Però, un giorno, nello scartabellare alla ricerca di documentazione sulla nostra grande Rocca, mi sono trovato di fronte alla copia dattiloscritta della ricerca di Padre Natale e, anche se confesso che un poco ci contavo, confidando soprattutto nella fervida passione del religioso per il nostro Archivio, la sorpresa è stata forte…

Sul faldone che raccogliere le carte si legge:

Queste note storiche sono state preparate dal gesuita prof. Fabrini padre Natale del posto, che riordinò le carte dell’Archivio Storico. Esse non furono date alle stampe a causa dell’imprimatur del proprio ordine che avrebbe richiesto lungo tempo con esito incerto.

La pubblicazione doveva essere curata, in un secondo tempo, dal segretario Raimondi Giovanni al quale padre Fabrini, aveva ceduto i capitoli dattiloscritti.

Questi non li pubblicò prima per le difficoltà finanziarie e poi perché, nel luglio 1951 è stato trasferito.

Comunque le note dattiloscritte sono servite di base al prof. Arzilli per la pubblicazione della monografia “Monte Cerignone – note storiche”, il quale ampliò le notizie e approfondì le ricerche, rendendo più interessante la pubblicazione anche dal punto di vista letterario, oltre di quello storico”.

Ora, il dare alle stampe tale opera è divenuta cosa ovvia e doverosa: un po’ per romantica gratitudine ed un po’ perché il testo, come vedrete, è colmo di informazioni inedite e delle quali non dobbiamo di perdere memoria.

Il dattiloscritto che portiamo alla pubblicazione è l’originale sul quale ha lavorato direttamente il frate e la sua ricostruzione non è stata affatto semplice.

In prima battuta si sottolinea che la numerazione dei capitoli è stata spesso omessa o modificata più volte; il senso logico suggerisce la sequenza proposta ma non è affatto da escludere che alcune sezioni non siano nella giusta successione.

Inoltre sono molteplici le cancellazioni, le riprese e le aggiunte a penna. Di qui la scelta di inserire in postille specifiche, le soppressioni ritenute più interessanti e che vanno oltre la semplice correzione.

Anche le note hanno destato alcune difficoltà poiché spesso non era presente il richiamo diretto, risultando avulse dal testo.

Si è deciso così, per facilitare la lettura, di omettere la bibliografia e le segnature di archivio, inserendole poi in una parte dedicata alla fine del volume.

Sono invece state inserite tutte le annotazioni di commento; aggiunte fondamentali ed associate al testo.

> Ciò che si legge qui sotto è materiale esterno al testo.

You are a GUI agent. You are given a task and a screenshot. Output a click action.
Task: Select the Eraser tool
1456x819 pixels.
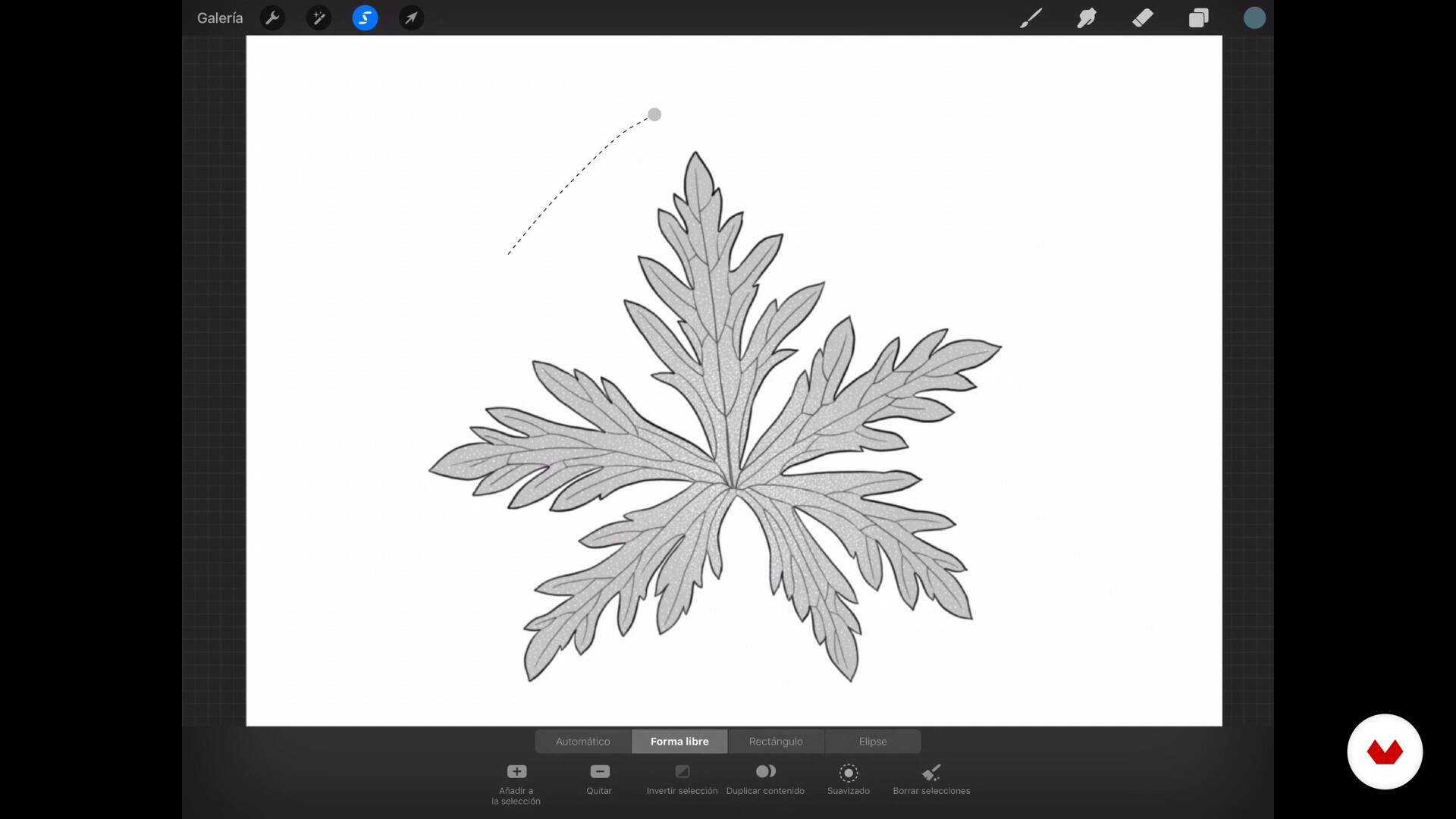[1142, 17]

Venendo al contenuto: la valenza dell’opera è sorprendente a prescindere e contiene notizie fuori dall’ordinario.

Immaginare, o meglio venire a conoscenza che, oltre ai ben risaputi fatti sul Tribunale Feretrano o su Uguccione, a Monte Cerignone abbiamo avuto assassini e fuggitivi, leggi di ingresso nel paese nel periodo della peste, Maleficiari ed un Assessore all’Inquisizione, famosi scalpellini e conduttori di diligenza (postiglioni), che Guidobaldo I Duca di Urbino si è rifugiato in casa Pascucci durante la sua fuga dal Valentino o che tra le bellezze del paese sono annoverati numerosi camini in pietra, non può che sollevare una sincera curiosità.

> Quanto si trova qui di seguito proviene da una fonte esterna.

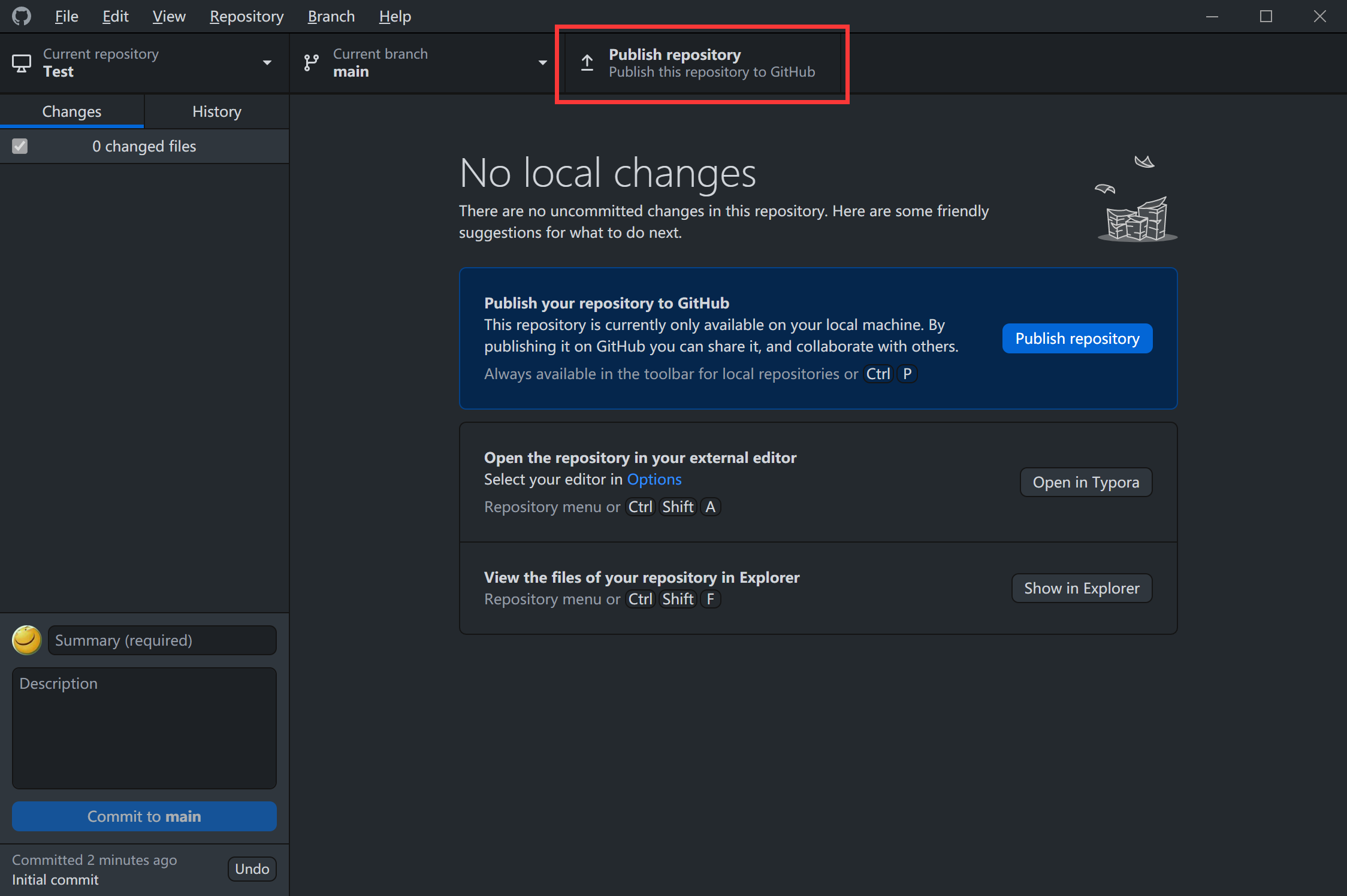This screenshot has height=896, width=1347.
Task: Expand the Current repository dropdown
Action: point(267,63)
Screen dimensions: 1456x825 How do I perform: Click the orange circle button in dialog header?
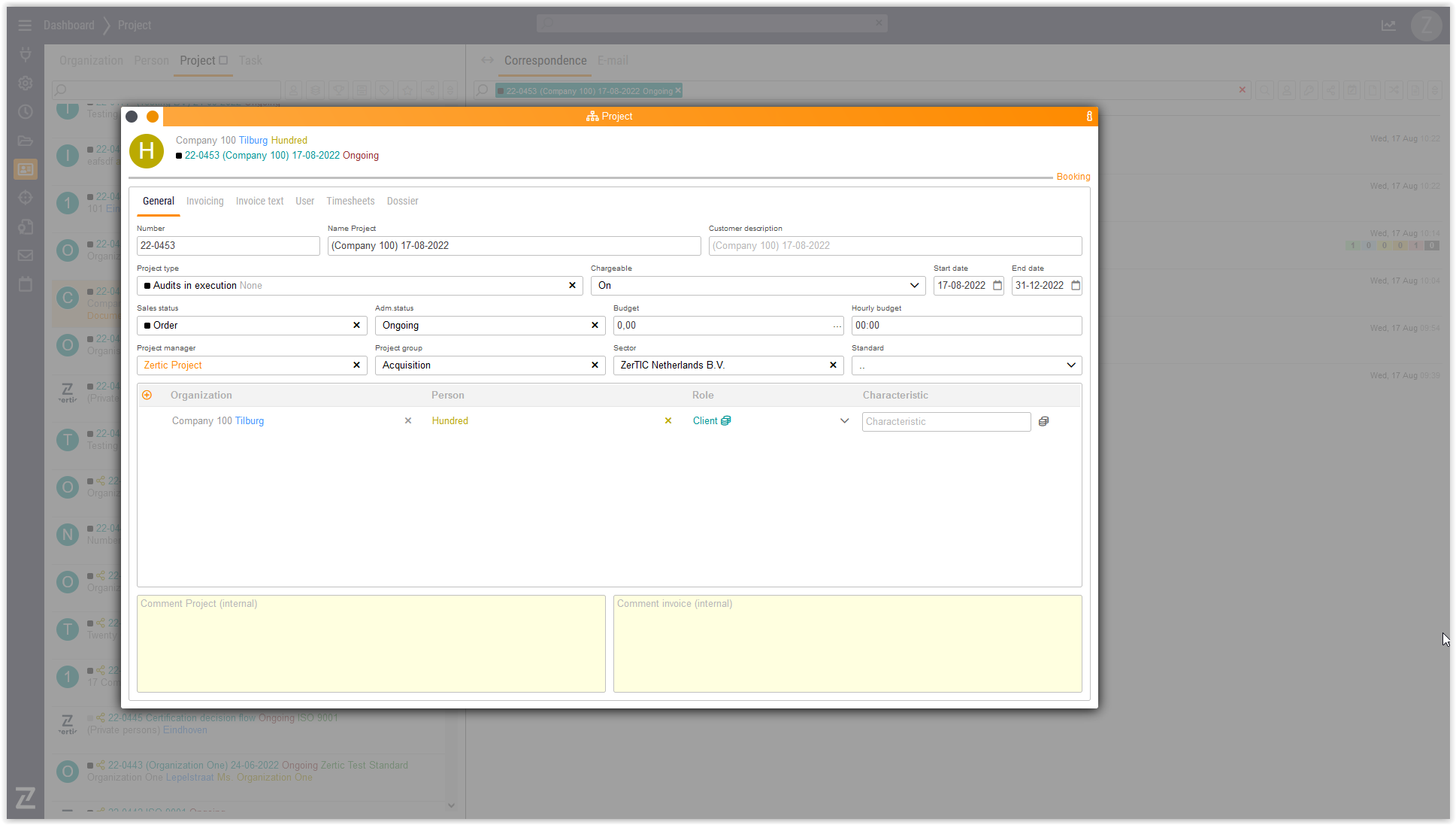[153, 117]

E anche su informazioni più note, quali il Dante glossato de Tonsis o gli Statuti Feretrani, è interessante leggere direttamente da chi, il Fabrini appunto, fu il rinvenitore di tale documentazione, fino ad allora, creduta smarrita.

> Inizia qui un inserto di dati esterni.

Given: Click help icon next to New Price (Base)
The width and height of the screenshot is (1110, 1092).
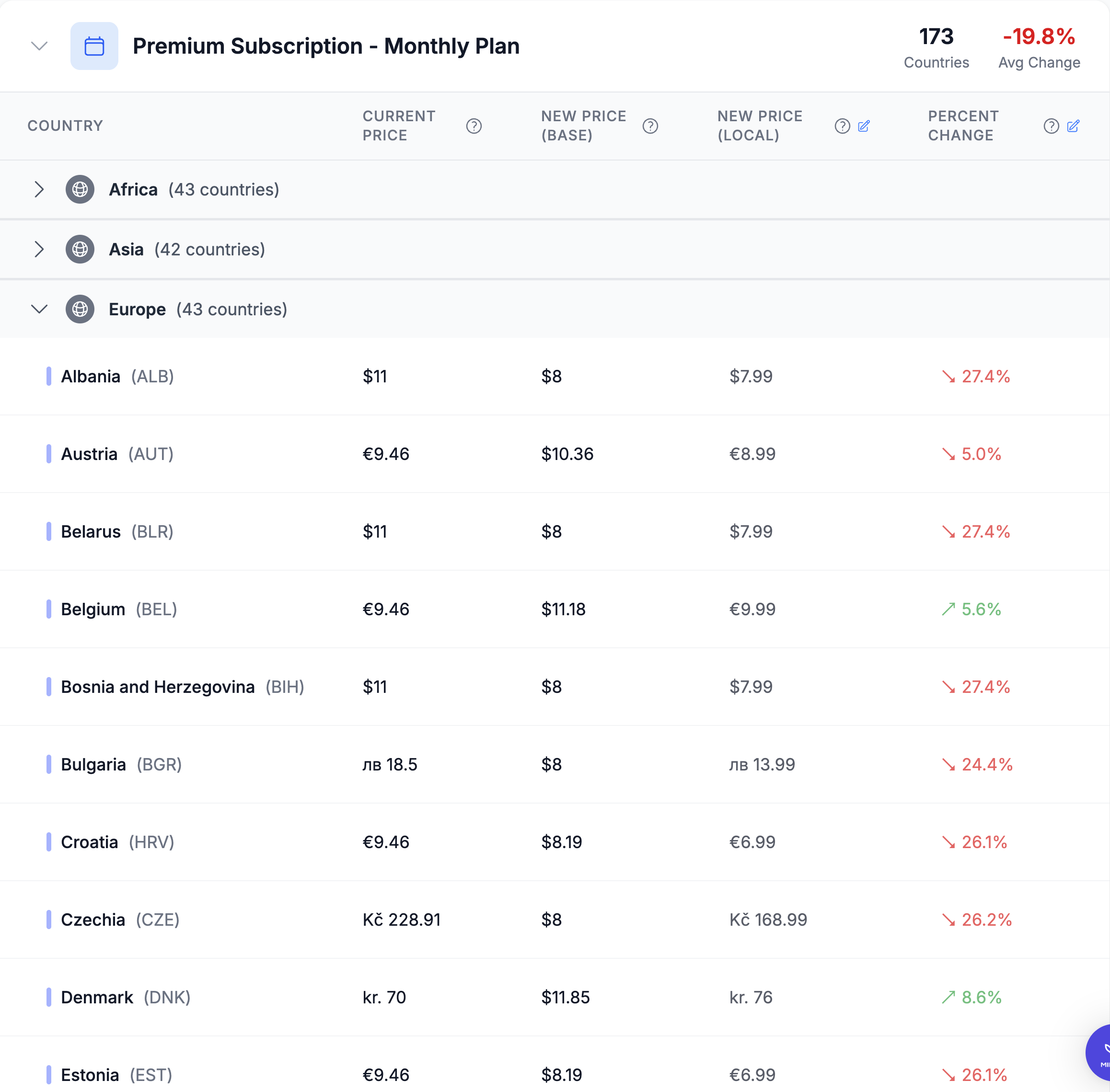Looking at the screenshot, I should tap(649, 126).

Questa edizione è stata poi arricchita di alcune copie di documenti di archivio e dalla corrispondenza fra Padre Natale e Giulio Sertori.

Spero che questo lavoro possa essere utile a mantenere viva la memoria dei nostri luoghi e che possa indurre altri a proseguire la strada indicata dal nostro esemplare concittadino.